The largest increase in corn-planted acreage in 2011 is expected in South Dakota where growers intend to plant an additional 850,000 acres compared to last year when wet field conditions during planting prevented many from getting all of their intended acreage seeded. Iowa and North Dakota acreage is expected to increase 500,000 and 450,000 acres respectively. The largest decrease in planted acreage is expected in Texas, down 150,000 acres due to an increase in cotton acreage.
“Farmers have responded to market indicators and will plant more corn acres this year. We anticipated these planting numbers because farmers have invested in building demand and take a great interest in meeting the needs of their customers,” said Dwayne Siekman, Ohio Corn & Wheat Growers Association (OCWGA) CEO.
The 2011 wheat planted area is estimated at 58.0 million acres. Of this, 41.2 million acres is winter wheat planted area, 10% above last year and up 1% from the previous estimate.

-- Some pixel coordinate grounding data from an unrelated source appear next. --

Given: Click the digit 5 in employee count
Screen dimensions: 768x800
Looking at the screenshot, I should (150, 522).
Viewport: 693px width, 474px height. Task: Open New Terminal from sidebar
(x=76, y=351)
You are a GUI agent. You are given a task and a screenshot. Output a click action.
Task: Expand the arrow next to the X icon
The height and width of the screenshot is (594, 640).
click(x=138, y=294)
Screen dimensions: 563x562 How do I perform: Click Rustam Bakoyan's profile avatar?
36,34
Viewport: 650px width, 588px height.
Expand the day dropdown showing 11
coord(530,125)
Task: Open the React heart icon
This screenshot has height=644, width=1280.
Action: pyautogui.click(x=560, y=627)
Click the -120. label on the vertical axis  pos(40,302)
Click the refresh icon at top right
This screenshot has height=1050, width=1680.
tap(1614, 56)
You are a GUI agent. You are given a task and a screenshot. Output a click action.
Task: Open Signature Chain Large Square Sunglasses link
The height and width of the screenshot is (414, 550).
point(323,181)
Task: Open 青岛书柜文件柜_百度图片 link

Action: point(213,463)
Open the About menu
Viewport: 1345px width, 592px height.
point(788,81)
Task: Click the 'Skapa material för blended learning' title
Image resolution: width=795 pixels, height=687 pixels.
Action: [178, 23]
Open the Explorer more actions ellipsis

Cotton acreage increases are expected in every state, for a total of 12.6 million acres, 15% above last year. The largest increase, at 548,000 acres, is expected in Texas. Acreage increases of more than 100,000 acres are expected in North Carolina, Georgia and Mississippi.
Soybean acreage planting is expected to be 76.6 million acres, down 1% from last year, for the third largest on record. Compared with last year’s record planting intentions, declines of 100,000 acres or more are expected in Iowa, Kansas, Mississippi, Nebraska and Ohio. If realized, the planted area in New York and North Dakota will be the largest on record at 1.5 million and 4.35 acres respectively. Prospective Plantings provides the first official, survey-based estimates of U.S. farmers’ 2011 planting intentions for corn, all wheat, winter wheat, durum wheat, other spring wheat, oats, barley, flaxseed, cotton, rice by length of grain classes, oats, all sorghum, sweet potatoes, dry edible beans, soybeans, sunflower, peanuts, and sugarbeets; acreage for harvest of hay and tobacco. NASS surveyed approximately 85,000 farm operators across the United States from Feb. 26 to March 17, 2011.
In Ohio, farmers intend to increase the amount of corn, winter wheat and hay acreage in 2011 while decreasing the soybean, oats, and tobacco acreage. Ohio corn producers intend to plant 3.70 million acres this spring, up from 3.45 million acres last year. Ohio soybean acreage is forecast at 4.40 million acres for 2011, down 200,000 acres from last year.
Winter wheat acreage for 2011 is estimated at 890,000 acres, up 110,000 acres from the previous year. The State’s oat acreage decreased 5,000 acres from last year to 60,000 acres.
Ohio hay producers expect to harvest a total of 1.17 million acres, up 5% from the previous year. This includes alfalfa, grain, and all other types of hay. Burley tobacco acreage is forecast at 1,800 acres in 2011, down 700 acres from 2010.